This violent beginning to Kazuchiyo’s tale was not an uncommon one for its time. For nearly a century the country of Shuyun had been embroiled in civil war, as the great samurai lords vied for land and influence amongst themselves. Emboldened by the lack of any meaningful leadership from the ailing shogunate, they sent thousands of men to their deaths over petty slights as often as grand ambitions. For a young boy to lose his father, three of his brothers, and any claim to his ancestral home was no greater tragedy than any of the other similar misfortunes spread out over decades of reckless arrogance.
So regretfully, the near complete obliteration of the Tatsutomi clan in the autumn of 1482 disturbed very little of the natural order of things, for a time. Lord Aritaka claimed their principle castle as his own and instilled his younger brother as its master. Kazuchiyo’s mother and youngest brother were ejected and forced into religious exile in a remote mountain temple. Families who had once sworn undying loyalty to the dragon banner bowed to their new lord. The peasantry noticed no difference at all. What was one samurai lord traded for another, other than a new emblem on the tax collector’s purse?
As for Kazuchiyo, he was taken deep into Sakka Province, to the castle town of Gyoe he had only ever heard stories of. Its white plaster walls and gold-tipped eaves shown like a beacon even in the cloudy gloom. The main keep, which stood four stories tall upon a great stone base, was sunken into the mountainside and heavily fortified, the sprawling town below interspersed with thick barriers and baileys to confound invaders. Built by Lord Aritaka’s father, the castle had never been breached by the enemy—unless one agreed to count Gyoe’s own lord personally conveying Kazuchiyo across the threshold.

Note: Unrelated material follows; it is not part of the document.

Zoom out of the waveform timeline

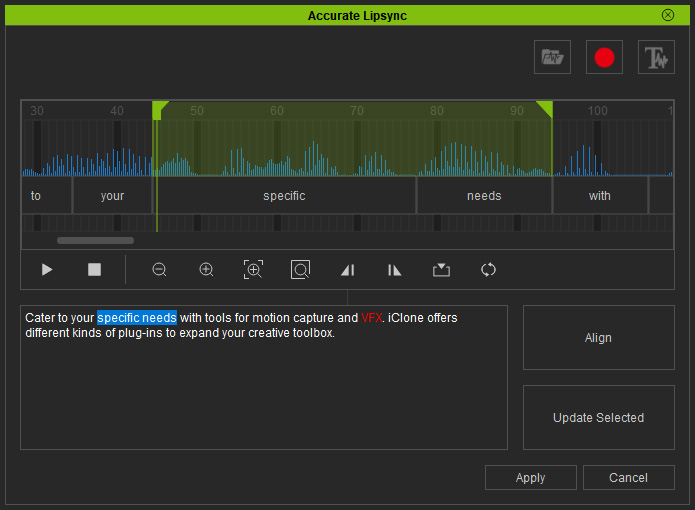(159, 269)
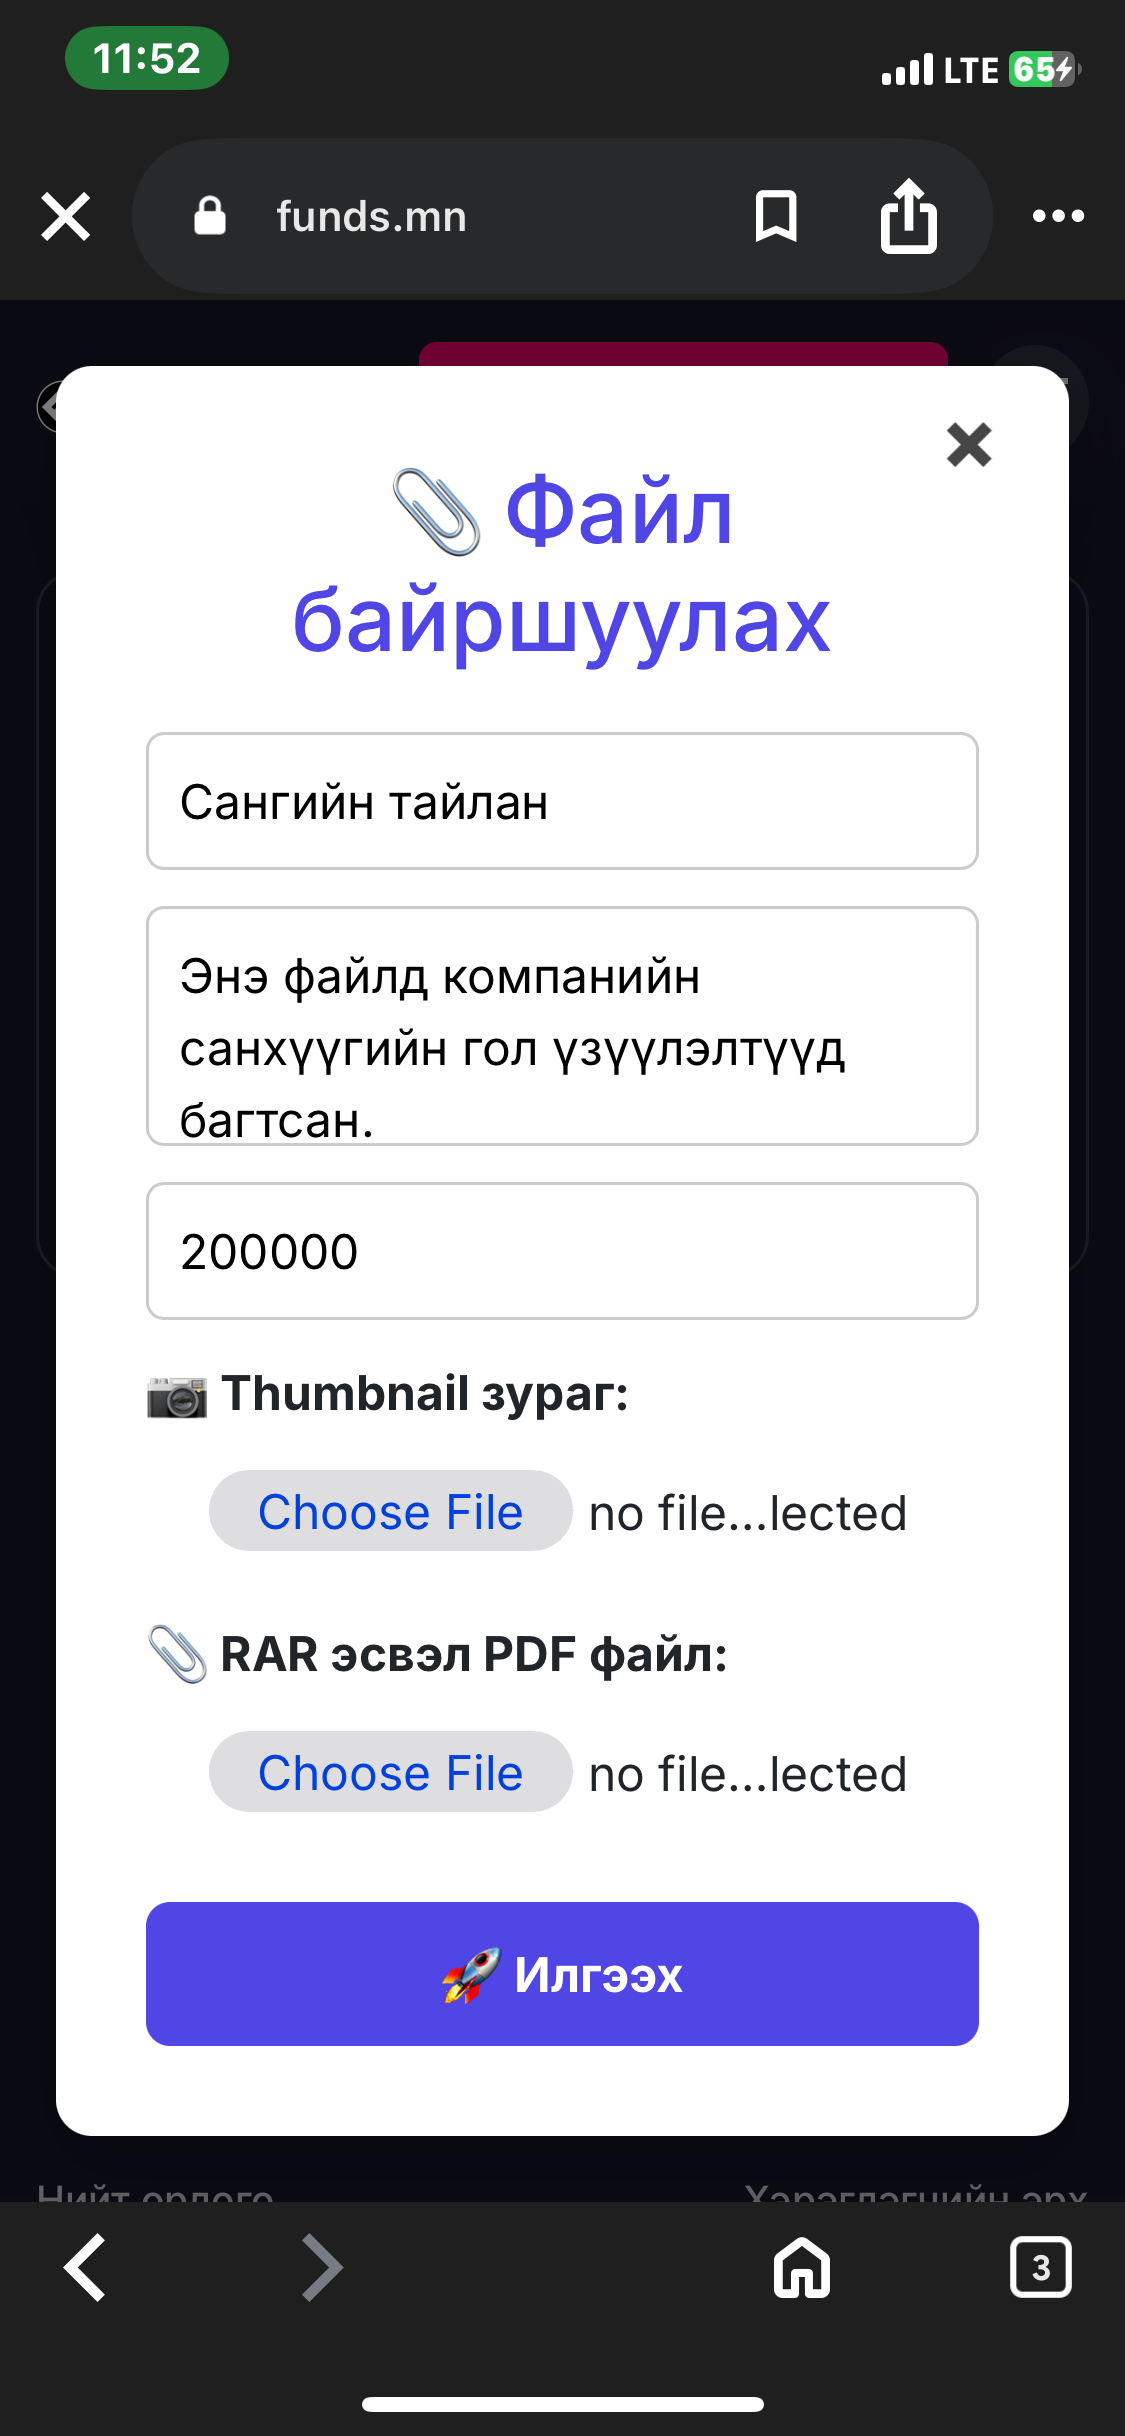This screenshot has height=2436, width=1125.
Task: Go to browser home page
Action: (x=802, y=2268)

Kazuchiyo spent his first day at Gyoe in a silent haze. He was cleaned, and dressed, and fed, two of Aritaka’s finest always at his side with hands on their katana. Whether they were diligently preventing his escape or his suicide, it mattered very little, as he followed their instructions without question. He listened to the rain on an unfamiliar roof, concentrating on its monotony to drown out memories of the death-littered field. Listening for a distant voice.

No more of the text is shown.